[Records for locating described items]

● ● ● ● ● ● ●

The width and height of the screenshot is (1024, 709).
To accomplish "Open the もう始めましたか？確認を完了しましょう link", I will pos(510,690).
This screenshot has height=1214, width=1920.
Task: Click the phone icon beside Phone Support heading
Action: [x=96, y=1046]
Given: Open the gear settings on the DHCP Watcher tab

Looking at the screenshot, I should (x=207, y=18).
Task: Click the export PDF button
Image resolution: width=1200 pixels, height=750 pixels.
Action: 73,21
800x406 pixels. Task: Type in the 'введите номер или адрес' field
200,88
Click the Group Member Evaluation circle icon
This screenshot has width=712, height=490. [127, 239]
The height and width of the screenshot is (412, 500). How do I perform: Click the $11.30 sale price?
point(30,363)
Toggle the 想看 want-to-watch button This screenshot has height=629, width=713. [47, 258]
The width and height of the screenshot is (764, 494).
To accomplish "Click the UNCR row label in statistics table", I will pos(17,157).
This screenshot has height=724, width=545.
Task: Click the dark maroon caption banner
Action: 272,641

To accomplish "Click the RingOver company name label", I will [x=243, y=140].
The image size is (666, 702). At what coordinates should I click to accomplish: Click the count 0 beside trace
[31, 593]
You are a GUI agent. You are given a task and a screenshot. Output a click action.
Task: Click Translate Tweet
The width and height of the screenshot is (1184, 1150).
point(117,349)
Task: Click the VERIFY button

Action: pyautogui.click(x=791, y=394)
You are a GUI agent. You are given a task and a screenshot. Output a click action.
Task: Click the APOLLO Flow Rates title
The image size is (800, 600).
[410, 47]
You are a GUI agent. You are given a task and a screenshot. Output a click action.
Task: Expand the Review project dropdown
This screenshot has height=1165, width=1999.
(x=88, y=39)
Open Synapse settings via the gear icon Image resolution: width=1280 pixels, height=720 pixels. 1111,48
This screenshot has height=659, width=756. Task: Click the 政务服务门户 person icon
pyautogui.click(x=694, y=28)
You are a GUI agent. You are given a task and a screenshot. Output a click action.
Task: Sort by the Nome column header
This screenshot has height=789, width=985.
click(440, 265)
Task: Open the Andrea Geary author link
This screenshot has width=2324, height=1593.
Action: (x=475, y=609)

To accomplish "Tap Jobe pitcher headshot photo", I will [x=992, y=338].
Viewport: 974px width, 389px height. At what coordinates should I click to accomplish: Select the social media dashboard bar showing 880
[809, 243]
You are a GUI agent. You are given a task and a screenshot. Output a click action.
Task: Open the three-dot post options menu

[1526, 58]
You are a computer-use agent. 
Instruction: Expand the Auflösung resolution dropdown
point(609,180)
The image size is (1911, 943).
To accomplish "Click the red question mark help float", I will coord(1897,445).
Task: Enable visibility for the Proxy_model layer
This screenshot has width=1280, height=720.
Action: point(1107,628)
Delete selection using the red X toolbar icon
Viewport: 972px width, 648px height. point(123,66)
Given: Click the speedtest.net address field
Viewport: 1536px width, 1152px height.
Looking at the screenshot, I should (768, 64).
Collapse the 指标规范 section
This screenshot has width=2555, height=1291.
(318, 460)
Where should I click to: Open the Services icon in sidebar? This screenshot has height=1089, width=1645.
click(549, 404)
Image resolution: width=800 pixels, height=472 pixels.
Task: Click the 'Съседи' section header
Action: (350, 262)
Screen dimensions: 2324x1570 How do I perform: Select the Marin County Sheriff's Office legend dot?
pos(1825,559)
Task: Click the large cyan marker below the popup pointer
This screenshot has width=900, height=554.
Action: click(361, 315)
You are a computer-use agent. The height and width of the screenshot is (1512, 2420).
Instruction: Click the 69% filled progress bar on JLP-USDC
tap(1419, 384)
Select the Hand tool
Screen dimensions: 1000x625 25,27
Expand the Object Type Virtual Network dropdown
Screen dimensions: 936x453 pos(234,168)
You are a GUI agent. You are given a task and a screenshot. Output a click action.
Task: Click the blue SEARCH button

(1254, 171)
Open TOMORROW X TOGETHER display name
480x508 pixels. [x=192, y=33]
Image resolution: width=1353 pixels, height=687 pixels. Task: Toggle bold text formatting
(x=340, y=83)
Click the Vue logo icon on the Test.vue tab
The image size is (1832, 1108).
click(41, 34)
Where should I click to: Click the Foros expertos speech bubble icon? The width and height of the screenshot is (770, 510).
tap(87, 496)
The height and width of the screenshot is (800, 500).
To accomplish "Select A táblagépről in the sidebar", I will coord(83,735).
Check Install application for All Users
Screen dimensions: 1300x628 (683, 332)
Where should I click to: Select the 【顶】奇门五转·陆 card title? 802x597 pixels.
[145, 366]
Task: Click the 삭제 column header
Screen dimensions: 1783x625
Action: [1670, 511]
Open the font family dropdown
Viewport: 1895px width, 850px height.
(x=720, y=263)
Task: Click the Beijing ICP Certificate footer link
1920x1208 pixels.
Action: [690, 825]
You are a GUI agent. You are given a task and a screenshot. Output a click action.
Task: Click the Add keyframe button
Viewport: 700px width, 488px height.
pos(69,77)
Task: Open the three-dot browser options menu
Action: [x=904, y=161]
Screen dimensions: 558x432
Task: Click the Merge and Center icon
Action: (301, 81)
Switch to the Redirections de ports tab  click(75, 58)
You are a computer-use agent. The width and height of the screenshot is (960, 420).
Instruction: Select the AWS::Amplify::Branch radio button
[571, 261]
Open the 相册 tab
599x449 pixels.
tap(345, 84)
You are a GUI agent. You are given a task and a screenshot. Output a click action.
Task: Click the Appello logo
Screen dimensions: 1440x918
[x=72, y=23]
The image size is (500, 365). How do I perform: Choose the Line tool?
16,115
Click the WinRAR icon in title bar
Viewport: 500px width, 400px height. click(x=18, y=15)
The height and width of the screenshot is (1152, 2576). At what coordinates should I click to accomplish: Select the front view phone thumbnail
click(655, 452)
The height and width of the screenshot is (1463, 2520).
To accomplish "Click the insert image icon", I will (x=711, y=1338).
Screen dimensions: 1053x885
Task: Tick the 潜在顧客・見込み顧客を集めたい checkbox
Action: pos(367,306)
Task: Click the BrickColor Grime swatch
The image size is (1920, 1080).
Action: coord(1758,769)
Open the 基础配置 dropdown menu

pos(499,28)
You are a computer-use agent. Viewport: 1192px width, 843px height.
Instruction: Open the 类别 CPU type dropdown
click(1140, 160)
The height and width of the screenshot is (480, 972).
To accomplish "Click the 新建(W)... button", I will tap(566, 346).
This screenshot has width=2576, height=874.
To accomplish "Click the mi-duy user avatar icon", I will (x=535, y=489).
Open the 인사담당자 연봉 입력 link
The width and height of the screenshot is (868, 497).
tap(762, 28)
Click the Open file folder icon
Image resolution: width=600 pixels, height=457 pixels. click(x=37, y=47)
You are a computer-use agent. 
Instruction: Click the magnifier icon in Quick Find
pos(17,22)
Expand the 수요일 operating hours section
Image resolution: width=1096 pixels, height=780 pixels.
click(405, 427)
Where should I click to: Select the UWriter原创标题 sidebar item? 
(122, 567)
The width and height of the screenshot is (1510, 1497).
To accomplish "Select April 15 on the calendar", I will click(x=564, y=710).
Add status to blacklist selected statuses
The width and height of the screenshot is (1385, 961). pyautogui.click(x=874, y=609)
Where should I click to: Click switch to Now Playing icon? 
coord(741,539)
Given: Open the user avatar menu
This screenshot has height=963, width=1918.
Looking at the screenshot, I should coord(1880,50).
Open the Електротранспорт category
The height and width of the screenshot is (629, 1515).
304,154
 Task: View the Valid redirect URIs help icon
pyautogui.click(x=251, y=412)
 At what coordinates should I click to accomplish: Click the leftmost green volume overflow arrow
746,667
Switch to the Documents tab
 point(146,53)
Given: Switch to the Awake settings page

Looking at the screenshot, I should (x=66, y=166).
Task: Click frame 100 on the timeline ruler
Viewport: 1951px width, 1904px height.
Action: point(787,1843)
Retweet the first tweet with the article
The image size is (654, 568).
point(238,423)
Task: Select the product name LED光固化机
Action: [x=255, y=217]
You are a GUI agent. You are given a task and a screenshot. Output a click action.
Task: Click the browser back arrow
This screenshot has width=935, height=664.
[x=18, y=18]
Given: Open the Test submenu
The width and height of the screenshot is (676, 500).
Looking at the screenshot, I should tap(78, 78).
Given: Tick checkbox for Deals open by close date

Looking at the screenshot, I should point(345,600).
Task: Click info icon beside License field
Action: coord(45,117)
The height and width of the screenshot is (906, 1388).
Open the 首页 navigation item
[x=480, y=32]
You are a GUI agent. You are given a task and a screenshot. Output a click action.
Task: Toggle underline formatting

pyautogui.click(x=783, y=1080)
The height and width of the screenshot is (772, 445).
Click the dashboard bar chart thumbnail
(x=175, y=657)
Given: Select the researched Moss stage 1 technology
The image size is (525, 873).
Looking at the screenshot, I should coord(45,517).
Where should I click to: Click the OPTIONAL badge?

● ● ● ● ● ● ●

What you will do:
Starting with the line containing "Where should I click to: Select the UWriter原创标题" and going on through the line containing "point(146,53)", rewrite these lines with "Documents" changed to "Downloads" and everything else left as is.

Result:
Where should I click to: Select the UWriter原创标题 sidebar item? 
(122, 567)
The width and height of the screenshot is (1510, 1497).
To accomplish "Select April 15 on the calendar", I will click(x=564, y=710).
Add status to blacklist selected statuses
The width and height of the screenshot is (1385, 961). pyautogui.click(x=874, y=609)
Where should I click to: Click switch to Now Playing icon? 
coord(741,539)
Given: Open the user avatar menu
This screenshot has height=963, width=1918.
Looking at the screenshot, I should coord(1880,50).
Open the Електротранспорт category
The height and width of the screenshot is (629, 1515).
304,154
 Task: View the Valid redirect URIs help icon
pyautogui.click(x=251, y=412)
 At what coordinates should I click to accomplish: Click the leftmost green volume overflow arrow
746,667
Switch to the Downloads tab
 point(146,53)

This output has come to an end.